A typical communications system can be modeled in terms of sending side 200 and a receiving side 400 with a channel 300 in between them. The sending side 200 usually consists of a data source 210 which generates data (bits) and a modulation system 220 which typically has a carrier which is modulated by the data and the output of the modulation system is band-limited using a Transmit Band Pass Filter (TBPF) 240. The output of the TBPF 240 is sent over a communications channel 300 to the receiving side 400. The channel 300 corrupts the transmitted signal with noise and any interference that might be exhibited due to the channel conditions. Also, the transmitted frequencies vary in frequency, phase and amplitude.
At the receiving side 200, the signal received from the channel 300 is passed through a Receive Band Pass Filter (RBPF) 410 that allows the modulated signal but limits the channel noise to the demodulator. The modulated signal is demodulated and passed through a matched filter 500 for data recovery. The impulse response of the matched filter 500 is trained with an initial signal without the channel noise for optimum waveform generation causing it to respond only to the specific transmitted signal on which it was trained. The demodulator output recovered with the band-limited channel noise is compared with the optimum waveforms generated to accurately estimate the data transmitted. As the number of waveforms increases due to the higher speed data operation, the noise immunity is reduced and therefore Bit Error Rates (BER) is increased. This limits the use of conventional matched filter that is optimized with known “expected waveforms” under no channel conditions as the data transfer rate is increased in bandwidth limited channel and thereby making it difficult to increase the data rates significantly. FIG. 1 shows a basic block diagram of a communications system.

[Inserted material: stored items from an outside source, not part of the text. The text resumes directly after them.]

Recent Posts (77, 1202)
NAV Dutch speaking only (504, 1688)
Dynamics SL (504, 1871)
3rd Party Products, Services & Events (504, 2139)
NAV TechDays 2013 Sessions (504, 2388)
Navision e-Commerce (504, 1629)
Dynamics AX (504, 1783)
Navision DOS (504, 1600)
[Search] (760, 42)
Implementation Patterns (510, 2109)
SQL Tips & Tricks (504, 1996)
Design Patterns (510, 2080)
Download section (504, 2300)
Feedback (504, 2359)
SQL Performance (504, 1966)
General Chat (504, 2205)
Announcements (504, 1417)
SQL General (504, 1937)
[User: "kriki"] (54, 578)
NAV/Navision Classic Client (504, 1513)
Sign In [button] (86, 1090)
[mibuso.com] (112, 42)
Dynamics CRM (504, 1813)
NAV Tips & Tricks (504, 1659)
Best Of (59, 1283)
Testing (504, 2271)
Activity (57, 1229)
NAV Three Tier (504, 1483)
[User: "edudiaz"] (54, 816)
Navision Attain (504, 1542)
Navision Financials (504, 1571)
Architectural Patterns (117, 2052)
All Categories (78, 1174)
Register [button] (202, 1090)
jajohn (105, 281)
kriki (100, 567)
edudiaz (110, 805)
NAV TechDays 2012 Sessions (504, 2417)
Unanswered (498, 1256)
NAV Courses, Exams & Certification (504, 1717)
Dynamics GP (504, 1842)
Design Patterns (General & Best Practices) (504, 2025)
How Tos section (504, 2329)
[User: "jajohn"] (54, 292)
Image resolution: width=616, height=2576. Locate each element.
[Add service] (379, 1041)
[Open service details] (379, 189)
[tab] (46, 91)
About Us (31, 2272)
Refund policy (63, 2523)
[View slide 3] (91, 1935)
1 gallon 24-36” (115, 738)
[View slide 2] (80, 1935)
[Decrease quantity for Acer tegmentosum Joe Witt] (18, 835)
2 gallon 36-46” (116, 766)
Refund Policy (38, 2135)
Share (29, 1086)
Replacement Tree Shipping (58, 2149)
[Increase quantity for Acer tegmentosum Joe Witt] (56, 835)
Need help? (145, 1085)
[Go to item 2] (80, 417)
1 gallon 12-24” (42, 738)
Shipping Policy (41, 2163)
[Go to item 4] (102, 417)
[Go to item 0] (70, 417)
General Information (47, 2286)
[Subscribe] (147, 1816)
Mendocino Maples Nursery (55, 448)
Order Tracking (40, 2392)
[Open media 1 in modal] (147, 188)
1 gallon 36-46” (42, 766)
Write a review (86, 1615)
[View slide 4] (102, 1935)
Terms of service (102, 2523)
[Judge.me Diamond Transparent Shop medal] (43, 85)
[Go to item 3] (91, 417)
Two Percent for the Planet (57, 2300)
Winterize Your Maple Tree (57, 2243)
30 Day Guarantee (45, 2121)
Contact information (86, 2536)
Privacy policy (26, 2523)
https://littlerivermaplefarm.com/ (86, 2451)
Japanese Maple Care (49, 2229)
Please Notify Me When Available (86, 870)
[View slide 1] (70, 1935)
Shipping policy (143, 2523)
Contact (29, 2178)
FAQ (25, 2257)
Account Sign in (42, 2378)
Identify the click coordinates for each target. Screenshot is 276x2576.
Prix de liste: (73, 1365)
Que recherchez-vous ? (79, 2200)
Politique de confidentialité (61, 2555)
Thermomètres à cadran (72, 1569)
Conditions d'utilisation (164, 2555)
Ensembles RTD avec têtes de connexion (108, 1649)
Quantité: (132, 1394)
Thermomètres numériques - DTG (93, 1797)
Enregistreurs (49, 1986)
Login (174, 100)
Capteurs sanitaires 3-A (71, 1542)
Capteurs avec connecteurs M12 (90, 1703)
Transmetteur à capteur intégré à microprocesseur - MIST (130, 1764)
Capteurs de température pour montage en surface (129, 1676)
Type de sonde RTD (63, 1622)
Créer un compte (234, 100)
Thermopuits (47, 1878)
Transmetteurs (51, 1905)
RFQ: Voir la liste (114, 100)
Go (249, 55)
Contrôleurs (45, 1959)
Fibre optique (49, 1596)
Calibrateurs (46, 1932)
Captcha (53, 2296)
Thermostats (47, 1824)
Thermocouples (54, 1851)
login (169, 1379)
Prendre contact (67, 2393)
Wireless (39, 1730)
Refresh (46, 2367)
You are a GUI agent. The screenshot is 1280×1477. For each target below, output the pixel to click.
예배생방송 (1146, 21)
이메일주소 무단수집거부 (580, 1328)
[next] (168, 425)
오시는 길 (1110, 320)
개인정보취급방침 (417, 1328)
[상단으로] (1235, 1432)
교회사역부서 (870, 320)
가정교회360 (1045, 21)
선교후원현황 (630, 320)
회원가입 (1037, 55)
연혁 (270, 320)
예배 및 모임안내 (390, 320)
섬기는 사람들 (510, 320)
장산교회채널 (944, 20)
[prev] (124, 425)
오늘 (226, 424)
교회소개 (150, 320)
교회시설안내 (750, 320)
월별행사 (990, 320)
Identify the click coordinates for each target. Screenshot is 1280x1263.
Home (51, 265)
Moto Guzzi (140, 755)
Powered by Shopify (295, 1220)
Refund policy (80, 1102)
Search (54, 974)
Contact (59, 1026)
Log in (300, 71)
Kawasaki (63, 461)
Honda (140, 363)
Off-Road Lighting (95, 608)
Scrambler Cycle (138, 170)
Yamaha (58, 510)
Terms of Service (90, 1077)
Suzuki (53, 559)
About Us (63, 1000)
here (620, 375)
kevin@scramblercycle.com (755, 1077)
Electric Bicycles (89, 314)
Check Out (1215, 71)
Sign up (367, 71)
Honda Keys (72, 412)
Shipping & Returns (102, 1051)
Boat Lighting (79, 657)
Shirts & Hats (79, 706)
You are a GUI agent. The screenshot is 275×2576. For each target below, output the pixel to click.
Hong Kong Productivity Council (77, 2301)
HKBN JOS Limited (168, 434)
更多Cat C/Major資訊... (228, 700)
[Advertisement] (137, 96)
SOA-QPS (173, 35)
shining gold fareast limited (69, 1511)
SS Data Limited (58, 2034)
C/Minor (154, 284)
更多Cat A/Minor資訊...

Matched filters have been used for many years in communications channels to achieve optimized Bit Error Rate (BER) performance as a function of Energy per bit over Noise Density (Eb/N0). When the channel carries high-speed data, there is a degree of difficulty in conventional matched filters to characterize the channel condition in real time. One can use delayed characterization which is even more pronounced as the data transmission rate is significantly increased in a bandwidth limited channel. The noise immunity reduces to distinctly match the waveforms to recover the data at the receiver. Conventional matched filters which are trained under no noise condition tend to have more errors on high-speed data transmission as the noise immunity is reduced. As a result use of conventional matched filters cause ambiguities in data recovery and cause bit error rates to increase even when modest inter-frequency-interference is present. Therefore, the Eb/N0 has to be set higher for better Bit Error Rates.
An improved matched filter is desired that will characterize channel conditions in real time. An improved matched filter is needed that will increase the predictability of data even when data transmission rates are increased. A filter is further needed that achieves better data accuracy under channel noise condition when compared to conventional matched filters even when the noise immunity is reduced in high-speed data transmission. Further a communication system is desired that uses an improved matched filter that reduces real estate when compared to such conventional matched filters implemented at a receiver.